题目 — 请按首次出现的顺序,列出下文Redis PSYNC同步源码分析的代码中,以“server.”形式访问的全部字段名。

所给文本 —
--

当前位置:网站首页>Redis源码分析之PSYNC同步
Redis源码分析之PSYNC同步
2022-04-23 14:11:00 【Mrpre】
Redis master-slave 同步源码分析
(1)slave 流程分析
(2)master 流程分析
Slave 分析
当Redis 启动后,会每隔 1s 调用 replicationCron (通过 redis自带的serverCron后台线程),即无论是单机、还是Master、还是Slave都会调用这个函数。
我们先来讨论下作为Slave的情况下,replicationCron 函数运行逻辑。
作为slave,这个函数的功能应该能猜到,就是和Master保持连接、握手、接受Master存量数据+接受Master增量数据
/* Replication cron function, called 1 time per second. */
void replicationCron(void) {
static long long replication_cron_loops = 0;
/*一堆超时判断,先不管*/
/* Non blocking connection timeout? */
if (server.masterhost &&
(server.repl_state == REPL_STATE_CONNECTING ||
slaveIsInHandshakeState()) &&
(time(NULL)-server.repl_transfer_lastio) > server.repl_timeout)
{
serverLog(LL_WARNING,"Timeout connecting to the MASTER...");
cancelReplicationHandshake();
}
......
/*作为slave,connectWithMaster创建和Master的socket,并且将回调函数设置为 syncWithMaster,并将同步状态设置为 REPL_STATE_CONNECTING */
/* Check if we should connect to a MASTER */
if (server.repl_state == REPL_STATE_CONNECT) {
serverLog(LL_NOTICE,"Connecting to MASTER %s:%d",
server.masterhost, server.masterport);
if (connectWithMaster() == C_OK) {
serverLog(LL_NOTICE,"MASTER <-> REPLICA sync started");
}
}
/* Send ACK to master from time to time. * Note that we do not send periodic acks to masters that don't * support PSYNC and replication offsets. */
if (server.masterhost && server.master &&
!(server.master->flags & CLIENT_PRE_PSYNC))
replicationSendAck();
....
}
syncWithMaster 就是作为Slave和Master连接的的握手函数。
syncWithMaster函数就不再详细贴出代码,直接这里逻辑
1、发送ping
2、读pong表示成功继续第3步
3、如果master配置了requirepass ,那么slave必须配置 masterauth,所以就需要发送auth信息。如果不需要发送auth就到第5步
4、接受auth的结果,正确就继续
5、发送slave的port信息,这个port用于告知master连slave时使用哪个端口
6、判断 5 的结果
7、同5,只是发送的是slave 的 ip地址。5和7的端口,实际上目前翻看Redis源码,没有用到。
8、判断 7 的返回结果
9、slave发送自己的同步能力到master,用以和Master对齐同步的方法,最新版本支持 eof 和 psync2。psync是 partial resynchronization 的意思
10、发送 "PSYNC psync_replid psync_offset -1"到Master(全量的化就是 “PSYNC ? -1)
11、如果Master 回复 “+FULLRESYNC psync_replid psync_offset”,表示全量复制;如果回复”+CONTINUE psync_replid"表示部分复制
如果握手完成后,则 和 Master 建立的fd的 read event 变成 readSyncBulkPayload 函数
void syncWithMaster(aeEventLoop *el, int fd, void *privdata, int mask) {
......
/* Setup the non blocking download of the bulk file. */
if (aeCreateFileEvent(server.el,fd, AE_READABLE,readSyncBulkPayload,NULL)

--

数据部分 —
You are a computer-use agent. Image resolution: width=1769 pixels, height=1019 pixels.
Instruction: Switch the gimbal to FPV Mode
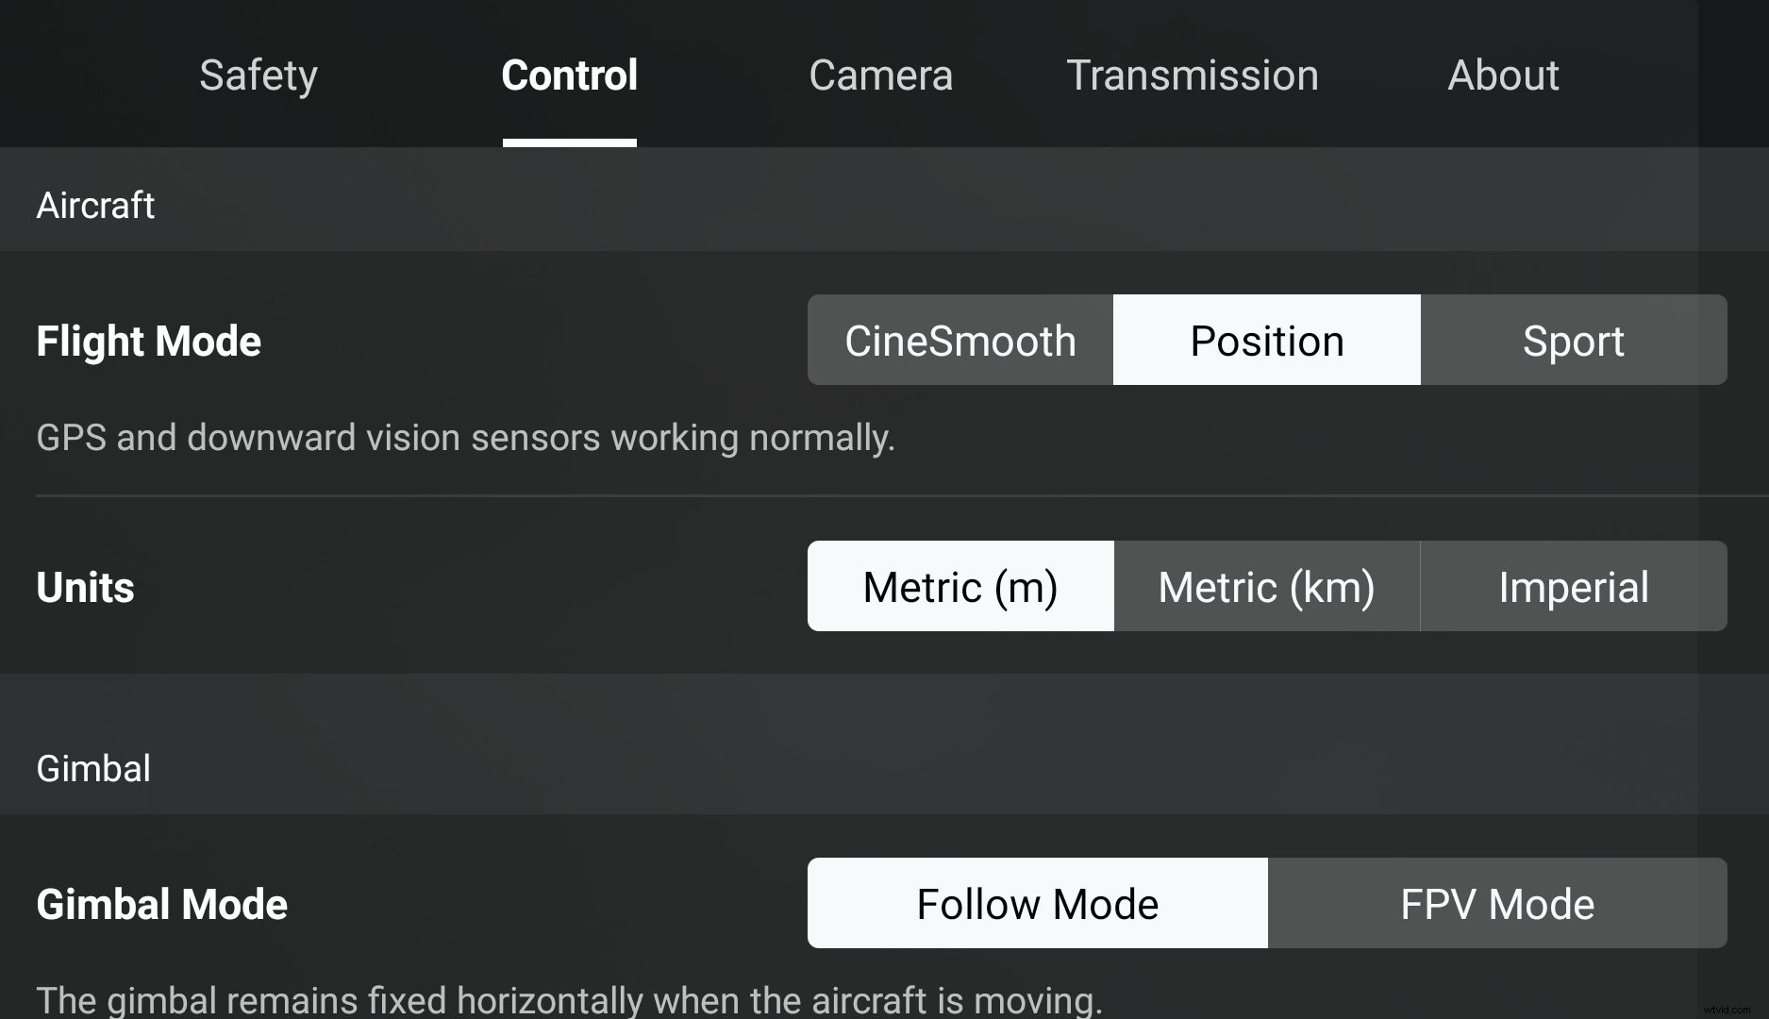[x=1496, y=903]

--

参考答案 — masterhost、repl_state、repl_transfer_lastio、repl_timeout、masterport、master、el